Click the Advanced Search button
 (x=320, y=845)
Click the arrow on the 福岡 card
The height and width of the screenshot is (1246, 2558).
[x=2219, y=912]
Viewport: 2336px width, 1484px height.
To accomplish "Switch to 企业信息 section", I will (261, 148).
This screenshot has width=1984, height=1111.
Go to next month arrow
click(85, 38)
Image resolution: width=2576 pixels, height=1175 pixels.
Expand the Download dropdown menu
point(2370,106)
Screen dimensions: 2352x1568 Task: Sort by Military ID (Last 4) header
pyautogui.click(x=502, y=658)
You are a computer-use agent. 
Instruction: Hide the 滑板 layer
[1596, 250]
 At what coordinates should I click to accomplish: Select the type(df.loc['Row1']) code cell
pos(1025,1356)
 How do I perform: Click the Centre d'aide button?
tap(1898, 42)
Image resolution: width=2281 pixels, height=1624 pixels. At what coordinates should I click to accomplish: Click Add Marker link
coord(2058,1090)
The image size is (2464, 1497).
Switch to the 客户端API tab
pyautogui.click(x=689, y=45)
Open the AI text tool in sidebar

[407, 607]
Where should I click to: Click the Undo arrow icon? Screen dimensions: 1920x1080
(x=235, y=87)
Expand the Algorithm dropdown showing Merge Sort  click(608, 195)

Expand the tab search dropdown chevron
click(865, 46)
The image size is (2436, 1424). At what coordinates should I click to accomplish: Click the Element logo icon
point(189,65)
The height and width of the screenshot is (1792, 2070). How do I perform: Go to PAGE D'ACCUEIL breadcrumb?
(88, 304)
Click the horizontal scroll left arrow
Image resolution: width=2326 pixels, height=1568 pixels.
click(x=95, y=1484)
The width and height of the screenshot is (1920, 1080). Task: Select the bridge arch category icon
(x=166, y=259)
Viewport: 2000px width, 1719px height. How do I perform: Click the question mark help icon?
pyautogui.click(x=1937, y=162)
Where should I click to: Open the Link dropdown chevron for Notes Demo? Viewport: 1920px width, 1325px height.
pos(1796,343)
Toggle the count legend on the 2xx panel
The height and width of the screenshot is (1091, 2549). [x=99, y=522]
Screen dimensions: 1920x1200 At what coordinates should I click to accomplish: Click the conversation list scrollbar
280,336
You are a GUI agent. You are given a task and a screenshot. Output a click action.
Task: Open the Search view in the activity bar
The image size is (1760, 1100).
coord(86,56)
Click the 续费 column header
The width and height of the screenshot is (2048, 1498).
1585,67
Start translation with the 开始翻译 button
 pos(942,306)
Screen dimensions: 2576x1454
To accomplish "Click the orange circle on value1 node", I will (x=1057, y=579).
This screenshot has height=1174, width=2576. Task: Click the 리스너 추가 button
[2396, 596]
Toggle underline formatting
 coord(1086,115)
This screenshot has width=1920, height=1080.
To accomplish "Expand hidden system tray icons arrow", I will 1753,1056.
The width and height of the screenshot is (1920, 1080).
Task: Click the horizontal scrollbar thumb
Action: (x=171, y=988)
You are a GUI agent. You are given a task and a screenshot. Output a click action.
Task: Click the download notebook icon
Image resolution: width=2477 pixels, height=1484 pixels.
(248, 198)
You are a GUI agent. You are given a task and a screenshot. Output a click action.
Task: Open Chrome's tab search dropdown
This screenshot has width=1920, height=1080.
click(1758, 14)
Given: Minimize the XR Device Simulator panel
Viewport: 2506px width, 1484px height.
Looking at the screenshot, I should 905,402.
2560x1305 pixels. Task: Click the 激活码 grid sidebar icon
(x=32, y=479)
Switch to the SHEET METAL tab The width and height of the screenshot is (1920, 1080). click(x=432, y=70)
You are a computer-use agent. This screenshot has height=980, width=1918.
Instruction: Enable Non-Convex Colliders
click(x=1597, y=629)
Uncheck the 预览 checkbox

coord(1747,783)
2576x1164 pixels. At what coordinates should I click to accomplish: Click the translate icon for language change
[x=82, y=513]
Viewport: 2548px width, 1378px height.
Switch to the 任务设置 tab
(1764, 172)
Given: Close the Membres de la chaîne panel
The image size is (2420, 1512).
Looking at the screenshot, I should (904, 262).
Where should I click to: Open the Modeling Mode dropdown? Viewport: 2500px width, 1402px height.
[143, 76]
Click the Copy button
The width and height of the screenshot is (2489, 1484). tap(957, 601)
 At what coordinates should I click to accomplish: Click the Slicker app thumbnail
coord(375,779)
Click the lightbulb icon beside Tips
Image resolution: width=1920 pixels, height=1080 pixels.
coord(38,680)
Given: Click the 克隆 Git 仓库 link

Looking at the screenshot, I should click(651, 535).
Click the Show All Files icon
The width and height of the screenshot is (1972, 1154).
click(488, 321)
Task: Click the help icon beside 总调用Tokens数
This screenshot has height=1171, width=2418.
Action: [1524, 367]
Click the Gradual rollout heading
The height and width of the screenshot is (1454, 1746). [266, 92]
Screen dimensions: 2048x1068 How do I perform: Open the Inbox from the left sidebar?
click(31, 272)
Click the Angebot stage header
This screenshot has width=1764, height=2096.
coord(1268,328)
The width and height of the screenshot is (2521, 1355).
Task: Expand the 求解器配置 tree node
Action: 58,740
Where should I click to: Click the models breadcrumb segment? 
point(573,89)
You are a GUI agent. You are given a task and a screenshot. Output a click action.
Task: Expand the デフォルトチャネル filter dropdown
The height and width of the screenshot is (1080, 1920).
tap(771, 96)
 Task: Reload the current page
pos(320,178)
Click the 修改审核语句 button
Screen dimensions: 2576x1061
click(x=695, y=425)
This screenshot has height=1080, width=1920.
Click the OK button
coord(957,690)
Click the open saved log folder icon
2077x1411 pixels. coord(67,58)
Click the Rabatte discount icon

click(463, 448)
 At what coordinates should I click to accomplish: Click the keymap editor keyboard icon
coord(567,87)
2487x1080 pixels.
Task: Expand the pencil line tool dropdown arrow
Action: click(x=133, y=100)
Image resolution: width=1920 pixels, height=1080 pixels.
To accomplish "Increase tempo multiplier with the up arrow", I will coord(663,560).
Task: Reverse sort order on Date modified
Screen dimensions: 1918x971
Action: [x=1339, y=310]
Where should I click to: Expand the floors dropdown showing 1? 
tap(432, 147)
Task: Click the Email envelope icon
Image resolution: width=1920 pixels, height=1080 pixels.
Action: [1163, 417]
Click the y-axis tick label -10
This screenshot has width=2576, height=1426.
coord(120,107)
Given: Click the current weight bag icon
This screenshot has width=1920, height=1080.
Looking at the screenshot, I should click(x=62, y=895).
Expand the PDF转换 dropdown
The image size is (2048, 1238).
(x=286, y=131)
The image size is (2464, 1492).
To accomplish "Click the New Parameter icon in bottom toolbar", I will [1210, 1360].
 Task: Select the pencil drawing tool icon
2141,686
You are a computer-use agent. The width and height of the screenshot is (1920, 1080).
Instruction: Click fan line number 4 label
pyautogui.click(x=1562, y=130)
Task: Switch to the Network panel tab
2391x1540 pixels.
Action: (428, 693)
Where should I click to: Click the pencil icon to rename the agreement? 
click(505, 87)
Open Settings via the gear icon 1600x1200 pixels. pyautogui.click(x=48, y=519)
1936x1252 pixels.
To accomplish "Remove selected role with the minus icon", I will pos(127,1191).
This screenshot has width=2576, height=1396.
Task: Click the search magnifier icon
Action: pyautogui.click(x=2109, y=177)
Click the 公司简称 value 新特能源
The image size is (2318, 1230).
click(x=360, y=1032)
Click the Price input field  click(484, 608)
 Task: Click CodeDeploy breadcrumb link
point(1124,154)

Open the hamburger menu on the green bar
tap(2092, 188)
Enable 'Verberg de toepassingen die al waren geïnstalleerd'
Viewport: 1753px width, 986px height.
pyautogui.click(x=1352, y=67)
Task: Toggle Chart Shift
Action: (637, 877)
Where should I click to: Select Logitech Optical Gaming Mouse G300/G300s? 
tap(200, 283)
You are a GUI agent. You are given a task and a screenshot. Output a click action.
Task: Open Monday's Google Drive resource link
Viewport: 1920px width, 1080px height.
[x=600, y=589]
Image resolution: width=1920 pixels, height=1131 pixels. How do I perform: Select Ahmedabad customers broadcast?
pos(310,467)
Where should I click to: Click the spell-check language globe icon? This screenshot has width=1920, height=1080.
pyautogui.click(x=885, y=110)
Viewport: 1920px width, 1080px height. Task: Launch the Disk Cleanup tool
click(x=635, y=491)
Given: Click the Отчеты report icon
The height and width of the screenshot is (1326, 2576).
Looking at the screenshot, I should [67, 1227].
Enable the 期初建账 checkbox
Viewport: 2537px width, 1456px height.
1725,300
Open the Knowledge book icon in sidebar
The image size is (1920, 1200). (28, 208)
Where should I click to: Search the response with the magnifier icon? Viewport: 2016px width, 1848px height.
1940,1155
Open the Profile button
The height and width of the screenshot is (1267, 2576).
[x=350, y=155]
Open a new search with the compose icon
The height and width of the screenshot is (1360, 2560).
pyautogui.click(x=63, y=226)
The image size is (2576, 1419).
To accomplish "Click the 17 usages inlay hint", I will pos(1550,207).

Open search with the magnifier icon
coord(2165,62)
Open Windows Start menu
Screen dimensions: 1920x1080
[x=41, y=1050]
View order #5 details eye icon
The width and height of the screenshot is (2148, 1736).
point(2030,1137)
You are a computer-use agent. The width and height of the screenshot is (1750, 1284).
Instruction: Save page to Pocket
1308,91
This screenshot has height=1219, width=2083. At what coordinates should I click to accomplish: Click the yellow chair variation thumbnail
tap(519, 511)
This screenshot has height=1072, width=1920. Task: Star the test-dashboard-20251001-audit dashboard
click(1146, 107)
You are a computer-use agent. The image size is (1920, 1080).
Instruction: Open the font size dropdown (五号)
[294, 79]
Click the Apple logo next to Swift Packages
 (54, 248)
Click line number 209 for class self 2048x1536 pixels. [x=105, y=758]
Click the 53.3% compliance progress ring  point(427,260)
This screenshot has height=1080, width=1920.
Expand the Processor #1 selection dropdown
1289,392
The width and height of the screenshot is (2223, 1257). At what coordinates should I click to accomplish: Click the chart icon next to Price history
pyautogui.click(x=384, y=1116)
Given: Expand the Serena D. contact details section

Instructions for the task: Check each line of the records above for "order", and copy those that have it.

Exercise response:
Task: Reverse sort order on Date modified
View order #5 details eye icon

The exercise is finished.